[Stored data]
######

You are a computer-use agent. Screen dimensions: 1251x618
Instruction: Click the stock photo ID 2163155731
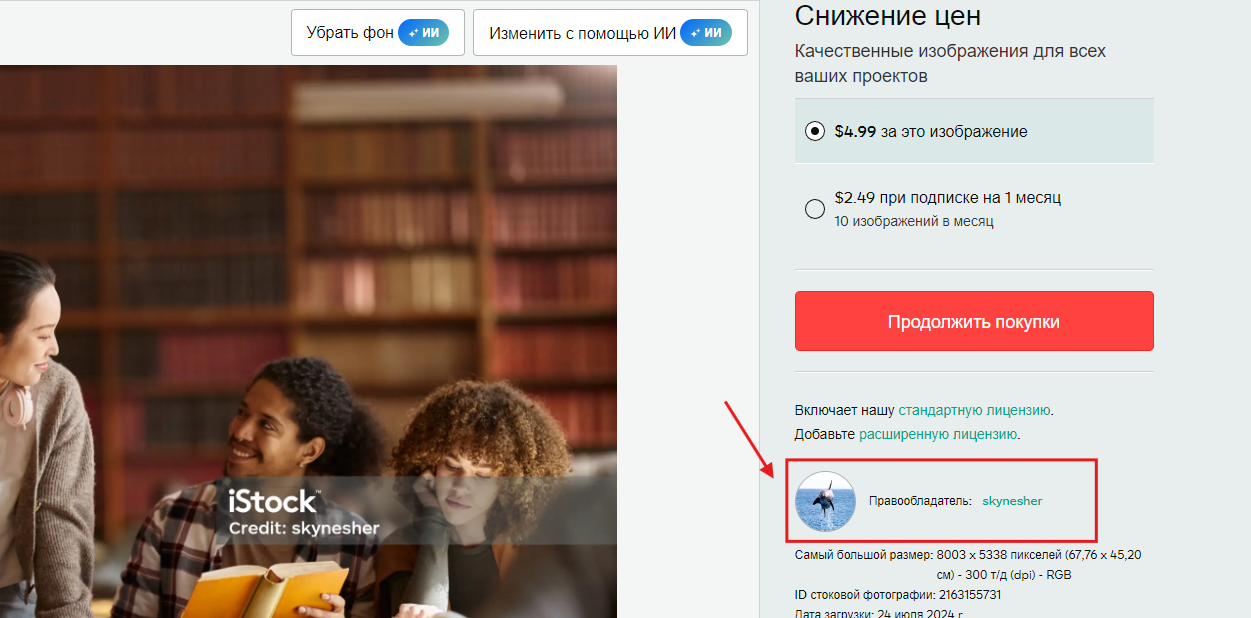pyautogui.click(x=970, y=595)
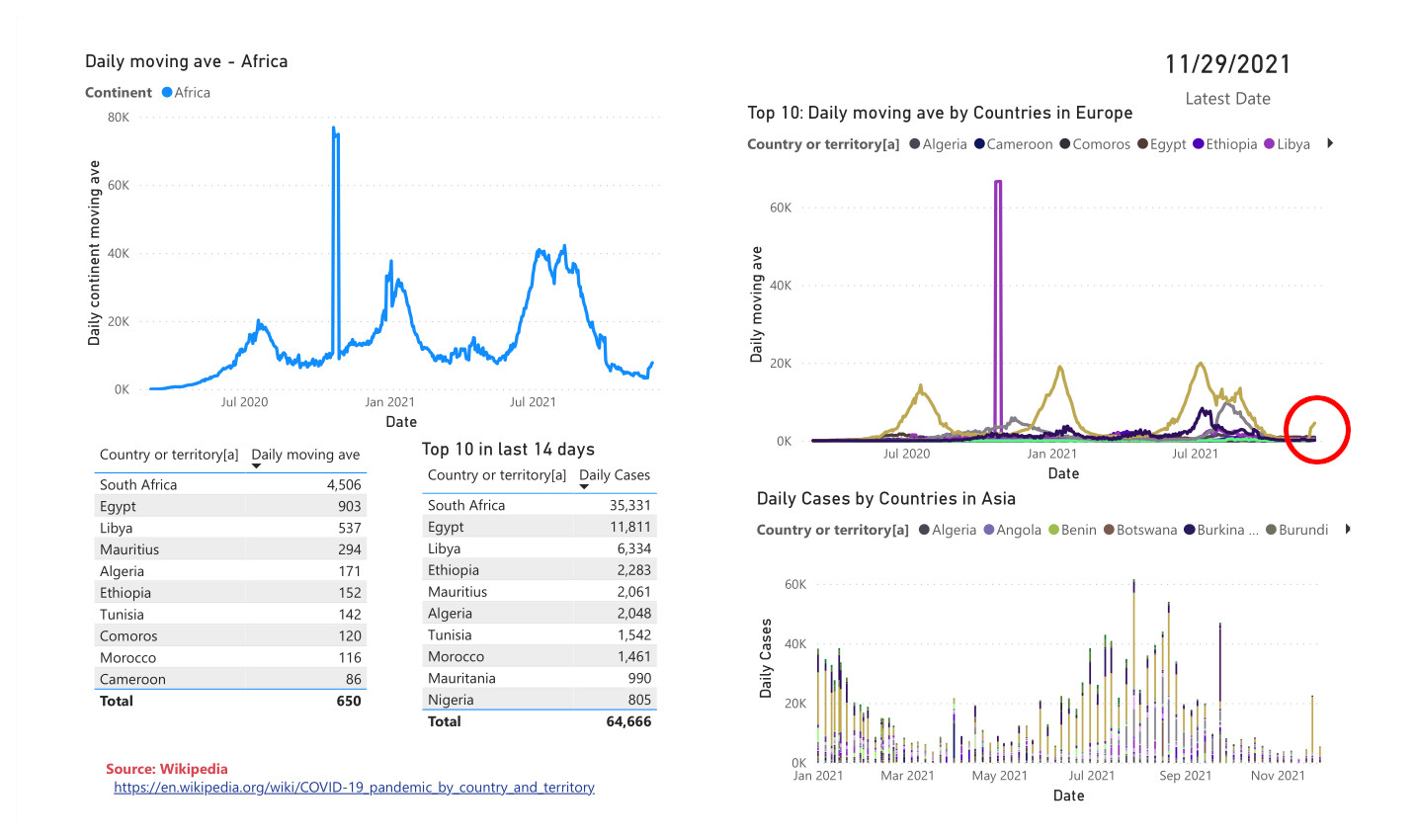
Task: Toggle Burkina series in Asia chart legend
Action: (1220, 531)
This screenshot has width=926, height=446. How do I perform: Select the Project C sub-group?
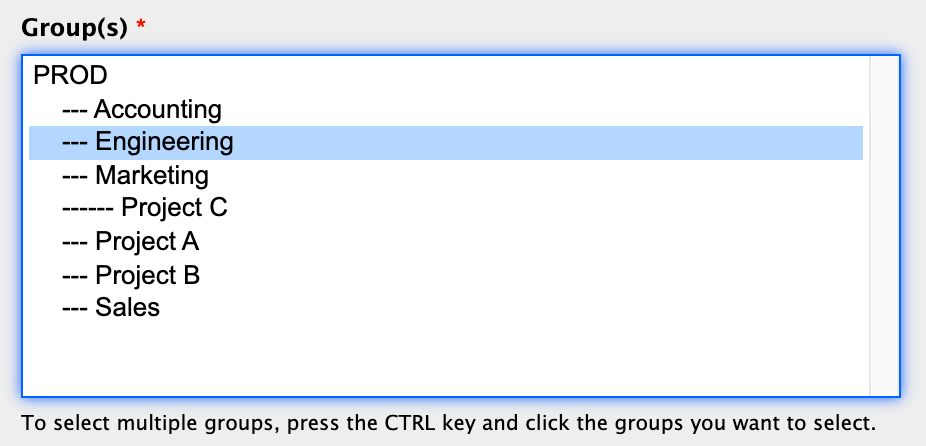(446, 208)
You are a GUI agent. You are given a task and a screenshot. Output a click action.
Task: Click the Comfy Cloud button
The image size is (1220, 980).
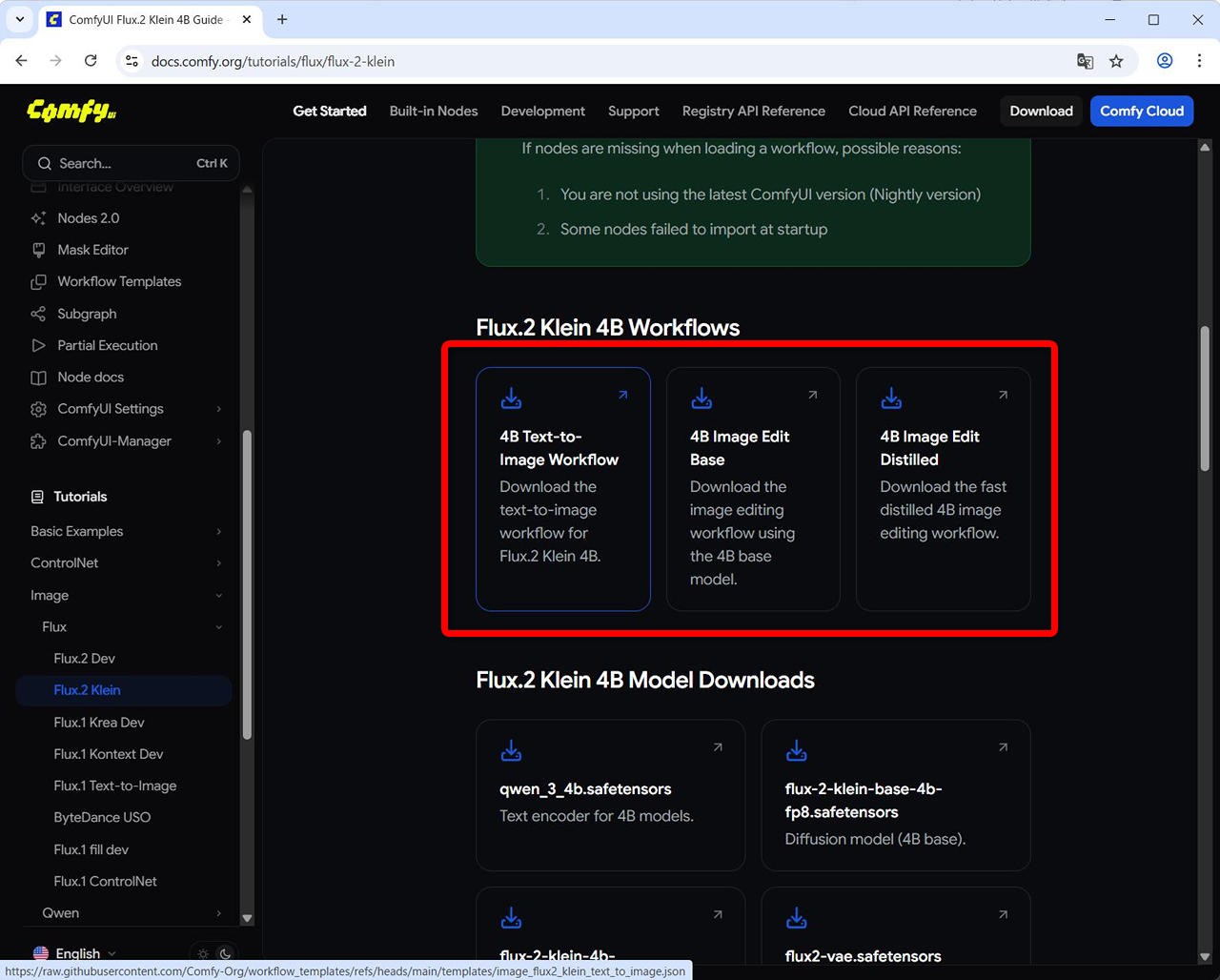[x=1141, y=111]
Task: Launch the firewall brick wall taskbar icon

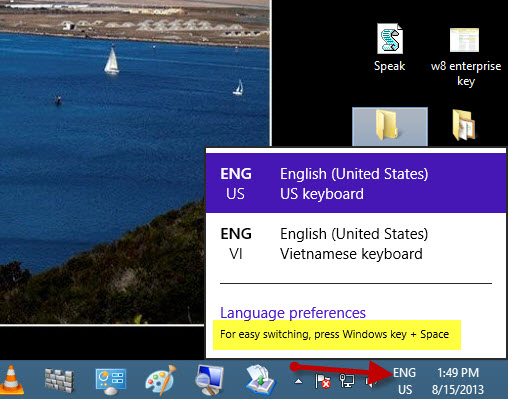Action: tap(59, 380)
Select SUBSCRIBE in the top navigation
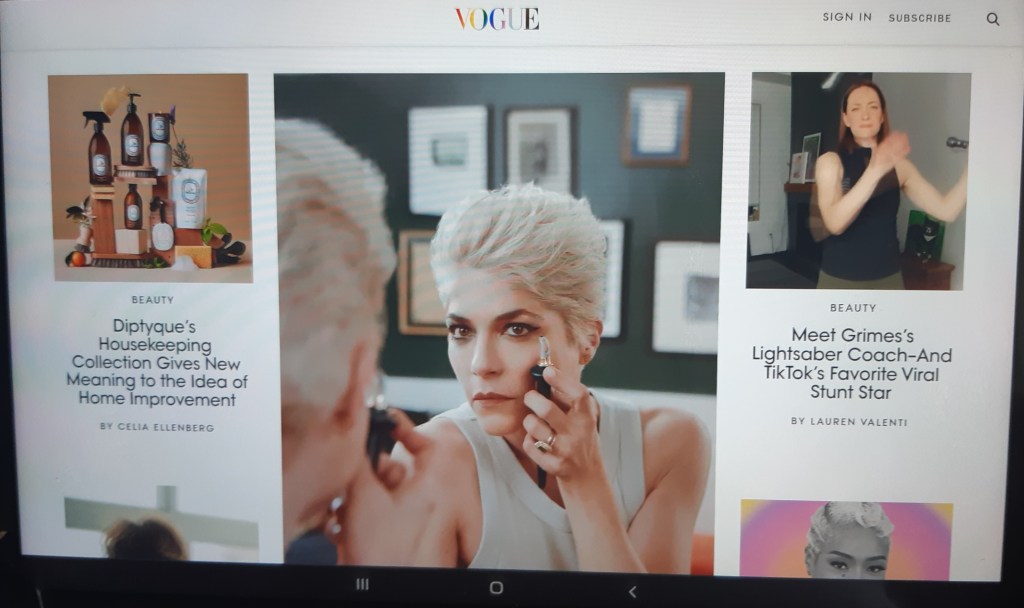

######

#### Assignment
Among the entries above, take the lines from the one with "This screenshot has" through the one with "Task: Click the Comfy Cloud button" and retype them exactly, leaving out the pictures.

#### Expected answer
This screenshot has width=926, height=446. How do I perform: Select the Project C sub-group?
(446, 208)
You are a GUI agent. You are given a task and a screenshot. Output a click action.
Task: Click the Comfy Cloud button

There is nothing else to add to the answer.